Мистер Баттеридж со всей страстью принялся добиваться выплаты ему всевозможных денежных премий. Некоторые из них были объявлены за успешный управляемый полет еще в 1906 году. Ко времени полета мистера Баттериджа великое множество газет, соблазненных безнаказанностью, обязалось уплатить определенную, в некоторых случаях колоссальную сумму тому, кто, например, первым пролетит из Манчестера в Глазго или из Лондона в Манчестер, или совершит перелет в сто миль, в двести и так далее. Большинство газет, правда, поставило еще кое-какие условия и теперь отказывалось платить; две-три выплатили премии сразу и всячески об этом трубили. Баттеридж предъявил судебный иск тем газетам, которые сопротивлялись, и в то же время развил бурную деятельность, стараясь заставить правительство купить его изобретение.

Однако факт оставался фактом, несмотря на нежнейший роман, политические взгляды, немыслимое бахвальство и прочие качества, Баттеридж был единственным человеком, знавшим секрет создания настоящего аэроплана, от которого — что там ни говори — зависело будущее господство Англии над миром. Но вскоре, к великому огорчению многих англичан, в том числе и Берта Смоллуейза, стало ясно, что переговоры о покупке драгоценного секрета, если правительство и вело их, грозят сорваться. Первой забила тревогу лондонская «Дейли Реквием», поместив интервью под грозным заголовком «Мистер Баттеридж высказывается начистоту».

В этом интервью изобретатель — если только он им был — дал волю своим чувствам.

— Я приехал с другого конца света, — заявил он (как бы подтверждая версию с Кейптауном), — и привез моему отечеству секрет, благодаря которому оно может стать владыкой мира. И как же меня встретили? — Пауза. — Престарелые бюрократы обливают меня презрением, а с женщиной, которую я люблю, обходятся, как с прокаженной!

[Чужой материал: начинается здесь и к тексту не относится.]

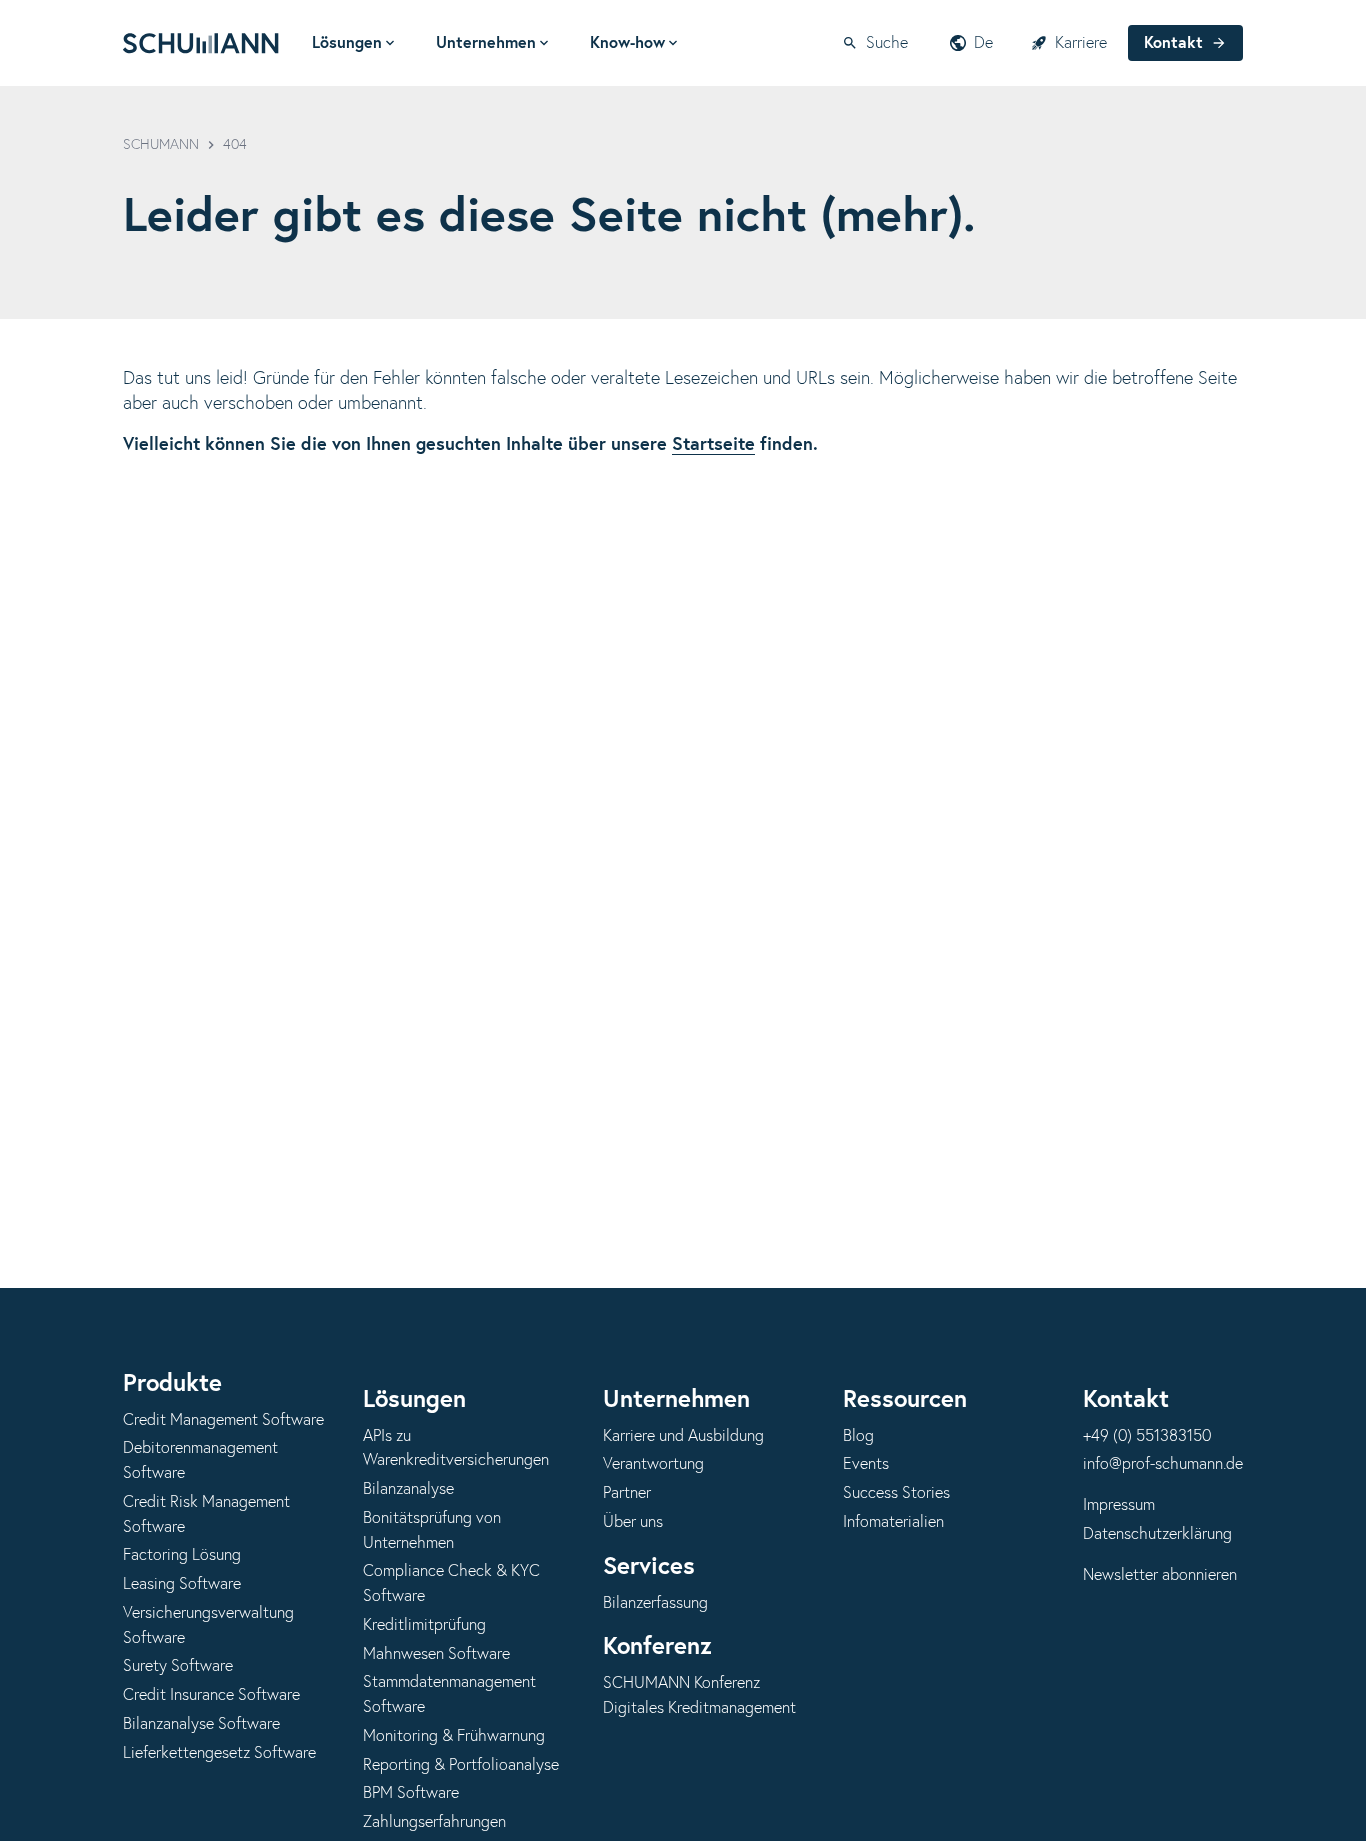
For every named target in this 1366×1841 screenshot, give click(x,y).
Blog (858, 1436)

— Я гражданин Британской империи, — гремел он в великолепном негодовании (в гранки интервью это место было вписано его собственной рукой), — но всему же есть предел! Есть нации более молодые и более предприимчивые! Они не дремлют, не храпят в тяжком сне на ложе бюрократических проволочек и формальностей! Эти страны не станут отвергать мировое первенство только для того, чтобы смешать с грязью нового человека и оскорбить благородную женщину, у которой они недостойны расшнуровать ботинки! Эти страны умеют ценить науку, и они не отданы во власть худосочных снобов и дегенератов-декадентов. Короче, запомните мои слова — есть и другие страны!

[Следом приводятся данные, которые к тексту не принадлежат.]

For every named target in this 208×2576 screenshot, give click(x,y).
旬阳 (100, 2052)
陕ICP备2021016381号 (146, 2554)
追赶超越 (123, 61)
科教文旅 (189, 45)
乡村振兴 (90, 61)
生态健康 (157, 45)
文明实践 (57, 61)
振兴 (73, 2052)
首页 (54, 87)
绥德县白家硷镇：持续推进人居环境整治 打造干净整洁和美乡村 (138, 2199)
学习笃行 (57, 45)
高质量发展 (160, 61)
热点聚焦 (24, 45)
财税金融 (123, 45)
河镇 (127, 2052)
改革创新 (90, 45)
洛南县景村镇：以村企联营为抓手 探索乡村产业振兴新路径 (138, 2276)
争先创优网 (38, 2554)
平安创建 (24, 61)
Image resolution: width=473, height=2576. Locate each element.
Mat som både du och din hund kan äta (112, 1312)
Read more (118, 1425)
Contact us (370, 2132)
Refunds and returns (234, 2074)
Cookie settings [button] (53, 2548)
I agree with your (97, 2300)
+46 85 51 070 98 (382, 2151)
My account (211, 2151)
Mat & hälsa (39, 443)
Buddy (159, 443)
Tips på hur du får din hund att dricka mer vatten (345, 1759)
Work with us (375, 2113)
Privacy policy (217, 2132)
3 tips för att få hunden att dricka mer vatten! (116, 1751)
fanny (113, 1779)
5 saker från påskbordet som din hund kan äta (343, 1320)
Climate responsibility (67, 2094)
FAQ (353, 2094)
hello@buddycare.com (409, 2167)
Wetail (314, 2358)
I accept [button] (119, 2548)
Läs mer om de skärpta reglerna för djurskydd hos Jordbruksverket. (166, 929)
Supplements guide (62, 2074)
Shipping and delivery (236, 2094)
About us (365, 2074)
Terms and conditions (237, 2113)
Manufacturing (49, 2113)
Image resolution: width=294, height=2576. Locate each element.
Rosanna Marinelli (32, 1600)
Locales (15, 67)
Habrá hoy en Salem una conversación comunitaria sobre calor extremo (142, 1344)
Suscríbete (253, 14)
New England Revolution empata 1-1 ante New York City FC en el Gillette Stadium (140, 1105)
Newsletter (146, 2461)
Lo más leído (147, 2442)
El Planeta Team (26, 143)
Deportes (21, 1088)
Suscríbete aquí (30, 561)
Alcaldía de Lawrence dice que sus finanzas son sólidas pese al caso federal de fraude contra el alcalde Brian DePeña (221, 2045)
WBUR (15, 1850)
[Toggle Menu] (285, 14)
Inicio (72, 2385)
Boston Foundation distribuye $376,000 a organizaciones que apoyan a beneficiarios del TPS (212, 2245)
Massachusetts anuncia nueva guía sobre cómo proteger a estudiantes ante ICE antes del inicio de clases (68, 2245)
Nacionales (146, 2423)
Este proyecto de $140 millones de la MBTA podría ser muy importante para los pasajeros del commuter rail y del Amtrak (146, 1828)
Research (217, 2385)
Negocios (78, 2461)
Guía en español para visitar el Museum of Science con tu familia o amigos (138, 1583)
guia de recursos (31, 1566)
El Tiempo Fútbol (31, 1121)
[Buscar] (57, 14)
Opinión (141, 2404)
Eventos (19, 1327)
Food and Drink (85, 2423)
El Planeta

Эта речь потрясла Берта Смоллуейза.

— Если только секретом Баттериджа завладеют немцы или американцы, Британской империи крышка, — выразительно сказал он брату. — Наш флаг, Том, не будет стоить, так сказать, той бумаги, на которой он напечатан.

— А ты, Берт, не мог бы помочь нам сегодня? — спросила Джессика, воспользовавшись выразительной паузой. — В Банхилле всем вдруг сразу захотелось молодого картофеля. Тому одному не справиться.

— Мы живем на вулкане, — продолжал Берт, пропустив мимо ушей слова Джессики. — В любой момент может разразиться война! И какая война!

Берт грозно кивнул.

— Ты, Том, лучше отнеси сначала вот это, — сказала Джессика и, внезапно повернувшись к Берту, спросила: — Так у тебя найдется время помочь нам?

— Пожалуй, найдется, — ответил Берт. — В мастерской сейчас делать нечего. Только вот опасность, нависшая над нашей империей, уж очень меня тревожит.

— Поработаешь, успокоишься, — сказала Джессика.

И вот Берт вслед за Томом вышел из лавки в полный чудес, изменчивый мир, согнувшись под тяжестью корзины с картофелем и бременем тревог за отечество. Эта двойная тяжесть породила вскоре злую досаду на неуклюжую корзину с картошкой, и Берт ясно понял, что противней Джессики женщины не найти.